Share on Facebook Through the Internet, people can escape from their humdrum realities and explore faraway places, flirt and chat with friends. They can access their bank accounts, pay their bills and go on shopping sprees.
Internet monitoring in the workplace may put employers and employees at odds because both sides are trying to protect personal interests. Function Some employers monitor Internet use in the workplace to protect their companies from legal problems that could arise if employees use company computers for inappropriate or illegal online activities.
Other employers are concerned about a decline in productivity as some workers use the Internet to handle personal business on company time. Company Rights Some employees who have fought against Internet monitoring in the workplace have tried to use the Fourth Amendment of the U.
Constitution to support their case, according to Bradley.
Nonetheless, Bradley indicates that courts typically side with employers, determining that employers own their company computers and related resources. Therefore, employers have the right to monitor the use of their property to gauge productivity and guard against illegal activities.
Considerations Employers can keep themselves on sound ethical and legal grounds by monitoring only Internet use for business-related reasons as recommended by the Nolo law information website.
In such cases, you would have a good reason to suspect that employee is wasting company time by playing online games.The biggest reason so many employers are considering internet monitoring is cyberslacking and its impact on employee productivity. Cyberslacking is a term used to describe internet use for personal reasons during work hours (Vitak, Crouse, & LaRose, ).
Employer's Rights to Monitor Employees' Email & Internet Use. by John Machay. Related Articles. increasingly employers are considering monitoring their workers’ Internet and email activity.

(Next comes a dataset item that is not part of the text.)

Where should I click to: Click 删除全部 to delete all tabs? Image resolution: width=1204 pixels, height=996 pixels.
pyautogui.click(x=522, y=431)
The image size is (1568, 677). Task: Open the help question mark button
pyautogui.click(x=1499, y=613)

an employer has every right to monitor employees’ Internet activity. Although the Fourth Amendment protects U.S. citizens from unreasonable.
Under most circumstances, your employer may legally monitor your usage of an employer-provided mobile phone or device.
Monitoring apps can secretly record your text messages, email, Internet usage, location, contacts, call logs, photos and videos. Should managers monitor employee?
Business-related use of the Internet has grown by leaps and bounds in the last few years. At the same time, more and more employees must use computers in their work at least part, if not all, of the time. ECPA prohibits employers from intercepting e-mails, telephone calls, and faxes. But despite the general prohibitions of the ECPA, employers may generally monitor email and internet usage if the employee has consented to the monitoring.
Companies should have specific and inclusive Internet usage policies that are either part of the company handbook or a separate policy that requires an employee signature upon receipt.